I undertook an analysis of this data once, just to see what happens.  Michigan dropped to 17th, reflecting the universal disinterest in Ann Arbor, while Fordham rose to 18th, proving that New York is the American Mecca.  

For these reasons (as well as others I discuss in the section on how I use the USNews info) I urge you to NEVER rely on the USNews composite ranking as indicative of anything.  Or, as I tell my clients, "I don't want to hear about 'third tier.'"  In fact, I've written a piece showing that the only thing a USNews tier shows you is the school's median LSAT and academic reputation.  

Of course, USNews isn't the only culprit.  Law schools can misrepresent data too.  I haven't yet heard of a law school counting the janitors as adjunct faculty, but I've heard of almost everything else.  In particular, reported median starting salaries are seriously incorrect.

A Median by Any Other Name...

As fall term starts, we begin to window shop for law schools, comparing our numbers with theirs.
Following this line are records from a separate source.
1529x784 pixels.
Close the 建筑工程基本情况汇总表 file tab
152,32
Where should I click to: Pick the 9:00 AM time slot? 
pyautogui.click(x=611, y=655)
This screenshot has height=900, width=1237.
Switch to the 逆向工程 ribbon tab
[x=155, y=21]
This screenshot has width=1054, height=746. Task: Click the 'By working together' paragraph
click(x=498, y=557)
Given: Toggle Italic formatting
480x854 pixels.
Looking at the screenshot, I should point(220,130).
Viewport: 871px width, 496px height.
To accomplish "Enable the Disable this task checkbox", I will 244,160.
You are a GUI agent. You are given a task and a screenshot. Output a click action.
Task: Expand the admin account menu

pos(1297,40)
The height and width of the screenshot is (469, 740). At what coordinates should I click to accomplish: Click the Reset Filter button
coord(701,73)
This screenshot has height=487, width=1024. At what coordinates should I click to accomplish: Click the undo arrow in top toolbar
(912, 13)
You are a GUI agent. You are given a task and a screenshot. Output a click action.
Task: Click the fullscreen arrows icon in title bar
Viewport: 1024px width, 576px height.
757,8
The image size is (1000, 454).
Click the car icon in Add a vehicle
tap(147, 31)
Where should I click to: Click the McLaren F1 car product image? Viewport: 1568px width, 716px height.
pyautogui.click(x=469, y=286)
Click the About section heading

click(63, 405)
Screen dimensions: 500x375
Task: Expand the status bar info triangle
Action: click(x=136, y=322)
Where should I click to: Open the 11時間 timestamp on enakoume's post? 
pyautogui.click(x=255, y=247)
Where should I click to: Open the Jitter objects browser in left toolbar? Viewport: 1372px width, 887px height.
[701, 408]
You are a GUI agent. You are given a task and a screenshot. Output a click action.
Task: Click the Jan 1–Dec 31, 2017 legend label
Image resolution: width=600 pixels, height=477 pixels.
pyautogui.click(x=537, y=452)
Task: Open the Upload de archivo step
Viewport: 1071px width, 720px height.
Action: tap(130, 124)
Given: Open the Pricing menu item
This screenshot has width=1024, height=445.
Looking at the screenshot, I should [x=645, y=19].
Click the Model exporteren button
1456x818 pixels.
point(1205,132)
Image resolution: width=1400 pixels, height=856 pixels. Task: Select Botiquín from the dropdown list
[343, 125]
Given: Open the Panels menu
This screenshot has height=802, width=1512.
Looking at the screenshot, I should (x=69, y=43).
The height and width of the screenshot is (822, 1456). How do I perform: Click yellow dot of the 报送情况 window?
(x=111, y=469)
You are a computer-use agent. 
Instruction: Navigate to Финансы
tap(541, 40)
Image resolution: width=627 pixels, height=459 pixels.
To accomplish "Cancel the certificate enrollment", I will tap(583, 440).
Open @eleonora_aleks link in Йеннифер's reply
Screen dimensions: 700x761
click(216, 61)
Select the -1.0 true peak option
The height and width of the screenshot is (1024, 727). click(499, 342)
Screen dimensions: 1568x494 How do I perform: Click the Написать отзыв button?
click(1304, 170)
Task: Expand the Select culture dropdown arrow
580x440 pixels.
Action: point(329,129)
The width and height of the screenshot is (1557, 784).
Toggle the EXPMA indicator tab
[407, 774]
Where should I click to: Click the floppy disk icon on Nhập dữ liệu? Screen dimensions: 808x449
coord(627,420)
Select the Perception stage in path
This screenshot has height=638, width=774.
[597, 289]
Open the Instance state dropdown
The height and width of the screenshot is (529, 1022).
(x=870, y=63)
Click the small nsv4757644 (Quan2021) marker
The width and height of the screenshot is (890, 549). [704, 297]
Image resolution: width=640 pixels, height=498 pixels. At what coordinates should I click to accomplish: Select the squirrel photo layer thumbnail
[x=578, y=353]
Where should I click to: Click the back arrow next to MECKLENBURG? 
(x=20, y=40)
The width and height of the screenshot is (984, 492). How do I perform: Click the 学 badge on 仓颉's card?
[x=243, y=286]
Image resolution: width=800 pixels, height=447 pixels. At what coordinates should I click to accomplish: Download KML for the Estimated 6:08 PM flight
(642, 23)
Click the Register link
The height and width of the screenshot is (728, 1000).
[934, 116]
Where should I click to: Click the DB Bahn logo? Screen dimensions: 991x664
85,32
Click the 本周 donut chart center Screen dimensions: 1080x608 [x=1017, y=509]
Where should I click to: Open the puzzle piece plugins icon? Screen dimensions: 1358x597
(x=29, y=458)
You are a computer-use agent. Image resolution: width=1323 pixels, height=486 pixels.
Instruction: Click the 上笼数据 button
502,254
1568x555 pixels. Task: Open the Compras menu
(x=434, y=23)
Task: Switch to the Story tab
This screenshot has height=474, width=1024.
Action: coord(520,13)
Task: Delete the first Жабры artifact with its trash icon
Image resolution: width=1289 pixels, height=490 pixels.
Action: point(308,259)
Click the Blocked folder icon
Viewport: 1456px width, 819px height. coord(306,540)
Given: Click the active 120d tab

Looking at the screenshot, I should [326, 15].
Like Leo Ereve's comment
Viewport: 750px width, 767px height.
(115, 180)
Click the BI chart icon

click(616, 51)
Our numbers include gpas and LSAT scores.  Theirs include those silly USNews rankings and more pertinent data like bar passage rates and median starting salaries.

For years now I've said that you don't know what a number means unless you know what the number means, and median starting salary is a good example.  

Let's look at my favorite imaginary law school, Princeton.  It has a median starting salary at the top of the heap -- $150,000.  It has 200 graduates. So you might think that means that 100 have $150k or better, while the other 100 have $150k or worse.  

Nope, that's not what it means.  We may not have found all our grads to interview them.  We're Princeton, so we have a pretty loyal alumni group, but we still misplace a few. Say we've found 99% of last year's grads.  So that "median" seems to indicate that 99 have $150k or better, while 101 may have $150k or worse.  

Nope; that's still wrong.  Of those 198 we found, they're not all working in the private sector.  Some are clerking for judges, others took public interest jobs, a few went on for an LL.M.  We shouldn't have to count them in with the ones working for big law firms -- it's clearly a case of apples and oranges.  Let's say 70% are working for private law firms. (That's a very high percentage, within the top 10% of all law schools.)  So that "median" represents 70% of 99% of 200, or 69 people above $150. The remaining 131 grads could be earning less than $150 k.  Right?

Nope.  We're still not through subdividing.  Not all of our grads felt like sharing their salary information.  Only 80% were willing to give a dollar amount.  That's a pretty good proportion; only thirty schools got as many grads to divulge salary data.  So we have data for 99% of 70% of 80% of our grads -- that's 55%.  And since we conveniently started with 200 grads (it was so nice of Princeton to cooperate like that), we have 55 students with salaries known to be at $150k or better, while the other 145 arguably have $150k or worse.  

Now you might say that the unrecorded people are as likely to have higher salaries as lower ones, to which I would say, "In a pig's eye."  People with high numbers are much more likely to share than people with low numbers. The ONLY known exception is golf scores.  

So Princeton's "median" salary represents 55 out of 200 grads. That's a really odd median.

And the sad news is that those are fantastically good numbers!   The "median" at the median law school represents only 36% of all graduates -- 18% above and 18% below.